Without the Ramseys’ consent, the physician could not release JonBenét’s medical history, which was protected by Colorado law. On February 10, Detective Harmer obtained a signed release from Patsy and John allowing her to speak to Dr. Beuf’s nursing staff. The next day Harmer talked to Barbara Frey and later interviewed Judy Klingensmith, a nurse who had last seen JonBenét in mid-November 1996.

On March 25 Detective Harmer was allowed to interview Dr. Beuf and summarized the dead child’s medical history:

JonBenét was born on August 6, 1990, in Atlanta. Beuf became her doctor when the Ramseys moved to Boulder in late 1991. On December 6, 1991, he treated JonBenét for a fever, cough, and wheezing. Over the next ten months, she had the usual colds and coughs of a toddler. By the time JonBenét was two and a half years old, she had developed a history of coughs accompanied by low-grade fever.

In July 1993, Patsy Ramsey was diagnosed with ovarian cancer. It was just one month short of JonBenét’s third birthday. The child, who went to stay with her grandmother Nedra, regressed in her toilet training and eating habits. Suzanne Savage, a baby-sitter, began to help Nedra care for JonBenét.
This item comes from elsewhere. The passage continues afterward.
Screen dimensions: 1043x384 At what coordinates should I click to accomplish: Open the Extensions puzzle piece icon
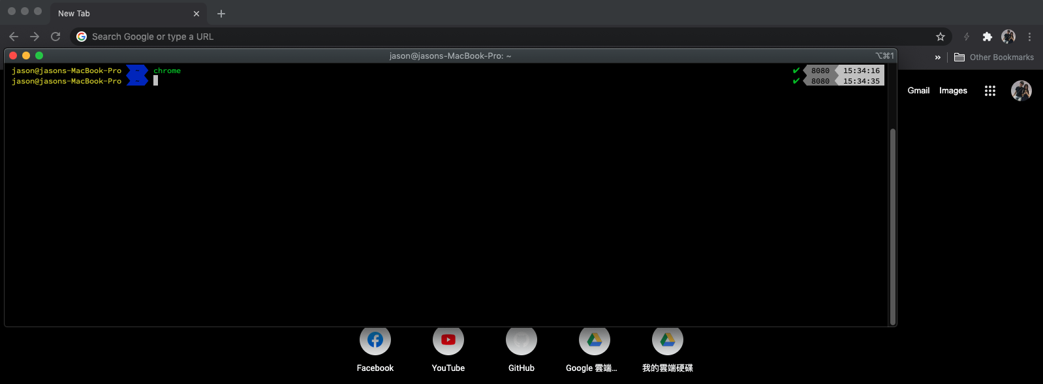[987, 37]
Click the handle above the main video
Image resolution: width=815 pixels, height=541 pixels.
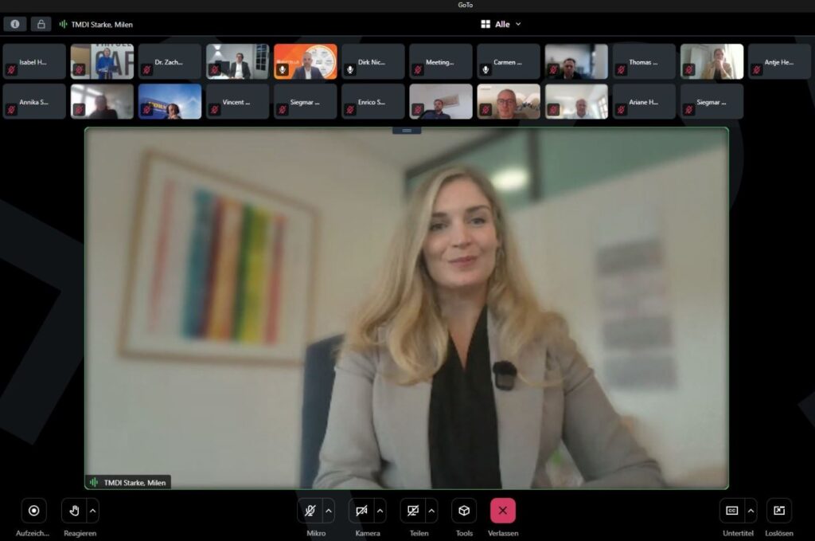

At three years and one month, JonBenét was brought to see the doctor. Her buttocks were chafed red from diarrhea, as was her vaginal area.

Two months later, JonBenét was back in the doctor’s office with a cough and a stuffed nose. She was sleeping poorly, was grouchy from fatigue, and had bad breath. She appeared to have chronic sinusitis. At the end of 1993, JonBenét, at age three, was still drinking from a bottle, and Patsy and John were having problems weaning her.

On October 5, 1994, when JonBenét showed up at the doctor’s office for a checkup, she had a scar on her left cheek. She’d been hit accidentally by a golf club when the family was in Charlevoix. A week later a plastic surgeon in Denver was consulted. There was no injury to her cheekbone, nothing to worry about. Beuf was told that she was getting along with her brothers and older sister. But she was wearing Pull-Ups at night because she sometimes wet the bed. That same day Patsy filled out a developmental questionnaire. She said there were no aspects of JonBenét’s behavior or sex education she needed to discuss. JonBenét was four years and three months old.